------ Input records ------
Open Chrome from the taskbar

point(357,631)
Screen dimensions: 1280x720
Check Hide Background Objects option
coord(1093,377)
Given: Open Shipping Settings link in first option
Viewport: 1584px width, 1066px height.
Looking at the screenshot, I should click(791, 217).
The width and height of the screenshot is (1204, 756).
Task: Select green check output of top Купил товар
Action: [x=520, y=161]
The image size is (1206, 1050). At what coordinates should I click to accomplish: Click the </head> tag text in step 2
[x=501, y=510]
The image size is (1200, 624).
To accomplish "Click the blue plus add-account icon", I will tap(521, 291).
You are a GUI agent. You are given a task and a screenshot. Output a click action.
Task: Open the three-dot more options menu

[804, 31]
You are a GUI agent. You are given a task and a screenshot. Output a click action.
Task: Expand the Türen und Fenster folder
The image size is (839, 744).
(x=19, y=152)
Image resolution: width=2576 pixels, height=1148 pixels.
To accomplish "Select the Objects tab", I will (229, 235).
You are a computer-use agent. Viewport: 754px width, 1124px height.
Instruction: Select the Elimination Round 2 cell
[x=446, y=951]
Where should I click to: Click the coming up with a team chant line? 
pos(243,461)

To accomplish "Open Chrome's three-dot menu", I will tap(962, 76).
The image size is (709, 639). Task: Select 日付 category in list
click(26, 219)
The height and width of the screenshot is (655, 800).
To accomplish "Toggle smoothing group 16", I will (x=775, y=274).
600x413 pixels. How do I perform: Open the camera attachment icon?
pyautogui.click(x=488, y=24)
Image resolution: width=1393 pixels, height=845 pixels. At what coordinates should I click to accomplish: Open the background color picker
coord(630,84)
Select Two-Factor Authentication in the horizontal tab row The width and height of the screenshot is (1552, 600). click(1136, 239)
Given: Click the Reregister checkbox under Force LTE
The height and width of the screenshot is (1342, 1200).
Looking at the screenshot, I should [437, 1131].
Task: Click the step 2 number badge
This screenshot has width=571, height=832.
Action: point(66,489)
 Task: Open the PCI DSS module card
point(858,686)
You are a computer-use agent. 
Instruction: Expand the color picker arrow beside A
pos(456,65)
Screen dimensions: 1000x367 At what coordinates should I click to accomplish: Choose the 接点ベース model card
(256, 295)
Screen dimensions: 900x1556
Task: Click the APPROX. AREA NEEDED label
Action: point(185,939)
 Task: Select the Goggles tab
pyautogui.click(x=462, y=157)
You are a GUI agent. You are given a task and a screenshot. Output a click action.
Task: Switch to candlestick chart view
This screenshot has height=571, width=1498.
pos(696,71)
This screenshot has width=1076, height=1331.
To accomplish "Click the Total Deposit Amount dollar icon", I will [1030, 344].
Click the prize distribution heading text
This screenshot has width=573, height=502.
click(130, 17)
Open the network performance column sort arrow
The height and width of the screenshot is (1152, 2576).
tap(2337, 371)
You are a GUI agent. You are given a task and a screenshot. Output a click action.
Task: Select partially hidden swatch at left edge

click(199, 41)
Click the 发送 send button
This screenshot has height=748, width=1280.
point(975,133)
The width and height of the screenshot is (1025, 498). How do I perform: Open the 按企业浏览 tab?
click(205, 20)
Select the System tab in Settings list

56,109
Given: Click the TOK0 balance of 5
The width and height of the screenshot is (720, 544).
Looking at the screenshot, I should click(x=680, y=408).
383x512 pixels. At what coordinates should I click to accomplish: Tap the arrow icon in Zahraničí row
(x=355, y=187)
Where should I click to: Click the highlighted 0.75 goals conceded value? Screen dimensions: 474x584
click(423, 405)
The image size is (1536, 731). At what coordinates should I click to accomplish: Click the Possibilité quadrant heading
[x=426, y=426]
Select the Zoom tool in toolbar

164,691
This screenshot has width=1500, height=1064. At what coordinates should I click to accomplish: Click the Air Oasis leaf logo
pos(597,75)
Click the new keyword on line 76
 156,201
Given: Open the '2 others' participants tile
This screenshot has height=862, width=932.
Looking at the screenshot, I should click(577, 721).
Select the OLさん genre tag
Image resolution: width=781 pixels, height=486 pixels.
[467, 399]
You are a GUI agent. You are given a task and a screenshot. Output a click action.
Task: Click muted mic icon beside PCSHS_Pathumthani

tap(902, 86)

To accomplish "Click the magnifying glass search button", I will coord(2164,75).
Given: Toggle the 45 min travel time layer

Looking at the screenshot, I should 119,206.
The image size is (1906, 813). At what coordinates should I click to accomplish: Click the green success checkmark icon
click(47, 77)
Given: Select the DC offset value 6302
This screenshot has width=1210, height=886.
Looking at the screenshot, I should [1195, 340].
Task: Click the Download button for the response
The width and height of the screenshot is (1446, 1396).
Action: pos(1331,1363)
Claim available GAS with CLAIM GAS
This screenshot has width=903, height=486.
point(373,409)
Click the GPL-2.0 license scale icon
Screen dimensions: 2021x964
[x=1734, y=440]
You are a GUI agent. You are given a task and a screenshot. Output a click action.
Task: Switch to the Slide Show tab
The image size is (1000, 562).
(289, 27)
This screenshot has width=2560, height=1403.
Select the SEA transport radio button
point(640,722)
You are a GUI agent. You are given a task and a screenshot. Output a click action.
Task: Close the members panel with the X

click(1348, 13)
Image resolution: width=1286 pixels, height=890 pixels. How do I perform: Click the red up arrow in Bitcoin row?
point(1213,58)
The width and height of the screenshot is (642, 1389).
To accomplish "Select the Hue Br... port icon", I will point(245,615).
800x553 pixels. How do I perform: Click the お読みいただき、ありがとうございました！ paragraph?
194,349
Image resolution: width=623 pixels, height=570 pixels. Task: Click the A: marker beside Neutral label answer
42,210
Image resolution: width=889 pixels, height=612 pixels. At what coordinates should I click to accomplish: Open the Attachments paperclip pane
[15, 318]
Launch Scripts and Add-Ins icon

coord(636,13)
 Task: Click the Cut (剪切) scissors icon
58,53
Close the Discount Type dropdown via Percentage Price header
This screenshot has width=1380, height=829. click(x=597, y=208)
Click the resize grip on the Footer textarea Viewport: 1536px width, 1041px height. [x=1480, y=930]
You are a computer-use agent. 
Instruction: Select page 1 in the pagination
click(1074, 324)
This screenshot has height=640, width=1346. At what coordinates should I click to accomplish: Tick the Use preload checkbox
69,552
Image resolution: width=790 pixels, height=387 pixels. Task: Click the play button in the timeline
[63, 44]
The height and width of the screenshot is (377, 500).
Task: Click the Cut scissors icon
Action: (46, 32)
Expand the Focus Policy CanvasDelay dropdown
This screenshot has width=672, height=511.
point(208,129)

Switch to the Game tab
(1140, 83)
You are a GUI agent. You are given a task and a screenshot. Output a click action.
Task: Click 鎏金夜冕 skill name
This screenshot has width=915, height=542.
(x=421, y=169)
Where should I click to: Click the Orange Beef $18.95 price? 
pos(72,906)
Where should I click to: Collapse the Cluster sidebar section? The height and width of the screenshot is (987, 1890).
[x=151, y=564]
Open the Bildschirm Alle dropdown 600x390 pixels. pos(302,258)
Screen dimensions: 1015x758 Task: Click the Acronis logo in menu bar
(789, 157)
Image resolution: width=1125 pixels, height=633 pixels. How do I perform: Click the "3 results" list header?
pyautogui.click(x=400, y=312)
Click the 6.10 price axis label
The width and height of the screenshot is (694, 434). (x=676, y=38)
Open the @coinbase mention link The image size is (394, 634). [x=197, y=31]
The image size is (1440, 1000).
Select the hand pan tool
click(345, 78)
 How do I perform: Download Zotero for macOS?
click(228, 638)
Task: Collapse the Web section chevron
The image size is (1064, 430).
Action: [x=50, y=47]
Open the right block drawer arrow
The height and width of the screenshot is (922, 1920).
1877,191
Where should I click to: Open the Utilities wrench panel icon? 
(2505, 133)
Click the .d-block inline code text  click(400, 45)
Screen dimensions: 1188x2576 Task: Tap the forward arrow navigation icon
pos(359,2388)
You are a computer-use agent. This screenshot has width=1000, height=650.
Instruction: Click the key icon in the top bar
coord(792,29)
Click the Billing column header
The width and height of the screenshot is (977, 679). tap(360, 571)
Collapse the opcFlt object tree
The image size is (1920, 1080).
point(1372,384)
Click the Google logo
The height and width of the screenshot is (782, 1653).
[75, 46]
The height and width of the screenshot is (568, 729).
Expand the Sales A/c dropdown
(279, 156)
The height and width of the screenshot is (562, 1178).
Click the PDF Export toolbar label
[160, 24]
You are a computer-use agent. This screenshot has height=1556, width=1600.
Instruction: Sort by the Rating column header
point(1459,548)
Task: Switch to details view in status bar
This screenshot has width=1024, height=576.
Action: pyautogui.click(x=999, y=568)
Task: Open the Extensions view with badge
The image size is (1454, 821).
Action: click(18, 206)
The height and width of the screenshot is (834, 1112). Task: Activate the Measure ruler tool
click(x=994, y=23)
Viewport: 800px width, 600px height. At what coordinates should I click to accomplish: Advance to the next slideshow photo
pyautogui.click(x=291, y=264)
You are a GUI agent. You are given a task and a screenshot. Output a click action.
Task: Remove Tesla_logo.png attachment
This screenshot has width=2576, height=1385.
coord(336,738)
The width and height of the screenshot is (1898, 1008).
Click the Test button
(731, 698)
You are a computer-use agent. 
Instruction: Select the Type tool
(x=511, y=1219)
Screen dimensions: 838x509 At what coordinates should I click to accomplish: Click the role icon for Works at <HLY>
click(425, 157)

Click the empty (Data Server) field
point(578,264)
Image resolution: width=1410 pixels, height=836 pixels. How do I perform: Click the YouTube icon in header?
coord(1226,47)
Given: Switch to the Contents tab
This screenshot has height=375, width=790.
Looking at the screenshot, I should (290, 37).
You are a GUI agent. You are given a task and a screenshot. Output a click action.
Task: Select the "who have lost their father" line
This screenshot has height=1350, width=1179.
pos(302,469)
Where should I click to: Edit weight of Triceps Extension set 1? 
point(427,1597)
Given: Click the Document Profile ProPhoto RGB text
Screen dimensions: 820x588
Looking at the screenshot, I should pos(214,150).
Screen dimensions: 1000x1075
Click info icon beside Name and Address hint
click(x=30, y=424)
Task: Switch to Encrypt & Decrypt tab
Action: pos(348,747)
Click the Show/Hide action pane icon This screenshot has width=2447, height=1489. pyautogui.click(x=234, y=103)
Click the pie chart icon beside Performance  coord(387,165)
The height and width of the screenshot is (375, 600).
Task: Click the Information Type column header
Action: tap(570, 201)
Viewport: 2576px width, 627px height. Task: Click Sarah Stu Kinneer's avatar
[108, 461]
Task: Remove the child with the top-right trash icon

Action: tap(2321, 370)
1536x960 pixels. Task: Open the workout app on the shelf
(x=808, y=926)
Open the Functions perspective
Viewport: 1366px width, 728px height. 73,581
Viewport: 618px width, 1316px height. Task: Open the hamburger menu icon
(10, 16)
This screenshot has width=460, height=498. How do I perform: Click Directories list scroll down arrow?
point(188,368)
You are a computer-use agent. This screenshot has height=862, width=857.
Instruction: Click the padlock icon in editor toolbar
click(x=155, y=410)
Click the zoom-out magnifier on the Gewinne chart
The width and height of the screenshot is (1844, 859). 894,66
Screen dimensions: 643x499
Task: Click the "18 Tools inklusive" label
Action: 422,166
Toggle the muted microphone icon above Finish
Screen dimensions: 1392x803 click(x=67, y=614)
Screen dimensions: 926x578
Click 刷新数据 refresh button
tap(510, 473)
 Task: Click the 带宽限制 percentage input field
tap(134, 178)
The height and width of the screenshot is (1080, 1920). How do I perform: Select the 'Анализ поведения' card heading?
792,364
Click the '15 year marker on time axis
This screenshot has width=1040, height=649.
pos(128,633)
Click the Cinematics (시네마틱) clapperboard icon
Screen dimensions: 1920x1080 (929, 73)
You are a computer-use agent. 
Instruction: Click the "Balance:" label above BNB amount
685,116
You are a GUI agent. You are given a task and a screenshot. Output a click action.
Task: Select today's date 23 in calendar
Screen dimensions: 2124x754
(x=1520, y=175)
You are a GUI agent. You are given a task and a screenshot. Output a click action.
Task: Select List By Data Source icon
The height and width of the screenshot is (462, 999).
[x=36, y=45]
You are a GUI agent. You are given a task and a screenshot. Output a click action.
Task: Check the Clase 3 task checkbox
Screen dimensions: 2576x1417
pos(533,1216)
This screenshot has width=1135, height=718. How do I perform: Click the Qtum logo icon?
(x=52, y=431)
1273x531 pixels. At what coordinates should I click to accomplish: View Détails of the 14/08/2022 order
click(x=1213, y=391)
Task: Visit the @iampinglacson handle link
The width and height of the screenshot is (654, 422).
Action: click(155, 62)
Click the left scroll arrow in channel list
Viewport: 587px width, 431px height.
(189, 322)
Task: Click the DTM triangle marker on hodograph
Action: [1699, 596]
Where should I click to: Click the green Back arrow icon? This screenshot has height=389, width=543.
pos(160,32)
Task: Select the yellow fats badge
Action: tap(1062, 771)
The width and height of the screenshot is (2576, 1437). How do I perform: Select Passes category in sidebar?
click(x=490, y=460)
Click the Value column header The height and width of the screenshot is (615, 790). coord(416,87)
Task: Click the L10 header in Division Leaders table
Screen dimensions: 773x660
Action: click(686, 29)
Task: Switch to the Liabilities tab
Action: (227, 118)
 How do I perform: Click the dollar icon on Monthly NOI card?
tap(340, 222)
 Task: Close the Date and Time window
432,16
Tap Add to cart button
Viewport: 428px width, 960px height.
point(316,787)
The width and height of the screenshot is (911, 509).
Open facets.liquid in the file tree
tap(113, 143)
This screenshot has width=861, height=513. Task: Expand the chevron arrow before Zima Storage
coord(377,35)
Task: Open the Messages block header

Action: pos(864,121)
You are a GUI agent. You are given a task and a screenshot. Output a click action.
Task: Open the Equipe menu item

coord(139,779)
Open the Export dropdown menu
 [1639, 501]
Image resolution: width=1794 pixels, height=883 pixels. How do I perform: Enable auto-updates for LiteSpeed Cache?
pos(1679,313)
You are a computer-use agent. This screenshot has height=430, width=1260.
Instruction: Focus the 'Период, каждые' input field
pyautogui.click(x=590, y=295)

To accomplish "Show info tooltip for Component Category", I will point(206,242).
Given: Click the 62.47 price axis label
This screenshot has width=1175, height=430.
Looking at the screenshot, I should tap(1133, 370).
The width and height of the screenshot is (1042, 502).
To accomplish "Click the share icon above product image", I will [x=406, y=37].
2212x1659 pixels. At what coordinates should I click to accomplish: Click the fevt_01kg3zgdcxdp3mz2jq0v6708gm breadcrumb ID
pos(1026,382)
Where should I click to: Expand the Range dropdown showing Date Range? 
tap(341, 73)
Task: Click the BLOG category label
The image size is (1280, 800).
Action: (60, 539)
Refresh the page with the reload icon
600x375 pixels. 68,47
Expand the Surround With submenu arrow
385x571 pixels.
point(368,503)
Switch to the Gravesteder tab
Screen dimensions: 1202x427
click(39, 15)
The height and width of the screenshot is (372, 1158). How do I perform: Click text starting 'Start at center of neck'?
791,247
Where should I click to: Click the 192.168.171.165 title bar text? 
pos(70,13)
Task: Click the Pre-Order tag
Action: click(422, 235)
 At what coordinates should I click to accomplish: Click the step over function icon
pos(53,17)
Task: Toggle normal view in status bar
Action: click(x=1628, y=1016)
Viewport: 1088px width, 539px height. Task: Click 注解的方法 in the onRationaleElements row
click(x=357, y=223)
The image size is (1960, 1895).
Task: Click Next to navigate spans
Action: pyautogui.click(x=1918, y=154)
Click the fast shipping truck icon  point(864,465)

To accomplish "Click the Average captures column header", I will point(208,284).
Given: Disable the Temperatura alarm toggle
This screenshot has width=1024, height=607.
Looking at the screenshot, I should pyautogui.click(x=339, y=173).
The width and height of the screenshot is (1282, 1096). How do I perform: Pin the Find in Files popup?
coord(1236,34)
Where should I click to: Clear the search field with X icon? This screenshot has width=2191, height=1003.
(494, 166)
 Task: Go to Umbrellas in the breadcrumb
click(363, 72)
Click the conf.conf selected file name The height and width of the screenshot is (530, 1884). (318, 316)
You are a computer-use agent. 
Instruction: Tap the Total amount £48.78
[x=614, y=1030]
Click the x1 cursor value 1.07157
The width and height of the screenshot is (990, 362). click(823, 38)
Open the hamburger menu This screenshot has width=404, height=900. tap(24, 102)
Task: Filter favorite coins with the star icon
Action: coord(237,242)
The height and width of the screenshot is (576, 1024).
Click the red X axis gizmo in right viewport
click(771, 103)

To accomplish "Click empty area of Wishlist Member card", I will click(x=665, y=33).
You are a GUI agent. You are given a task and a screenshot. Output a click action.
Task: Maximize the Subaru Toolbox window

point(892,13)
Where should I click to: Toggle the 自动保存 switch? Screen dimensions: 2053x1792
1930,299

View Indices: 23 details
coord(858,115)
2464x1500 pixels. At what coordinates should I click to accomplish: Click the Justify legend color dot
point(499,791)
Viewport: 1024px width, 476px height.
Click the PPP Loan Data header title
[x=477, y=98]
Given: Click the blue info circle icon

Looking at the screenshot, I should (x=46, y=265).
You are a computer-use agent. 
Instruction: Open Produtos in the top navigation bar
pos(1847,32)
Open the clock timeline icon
------
Exercise objective: Copy out the material word for word, from the line containing "Where should I click to: Click the Orange" down to the line containing "Open the @coinbase", including both of those lines.

Full solution:
Where should I click to: Click the Orange Beef $18.95 price? 
pos(72,906)
Where should I click to: Collapse the Cluster sidebar section? The height and width of the screenshot is (987, 1890).
[x=151, y=564]
Open the Bildschirm Alle dropdown 600x390 pixels. pos(302,258)
Screen dimensions: 1015x758 Task: Click the Acronis logo in menu bar
(789, 157)
Image resolution: width=1125 pixels, height=633 pixels. How do I perform: Click the "3 results" list header?
pyautogui.click(x=400, y=312)
Click the 6.10 price axis label
The width and height of the screenshot is (694, 434). (x=676, y=38)
Open the @coinbase mention link The image size is (394, 634). [x=197, y=31]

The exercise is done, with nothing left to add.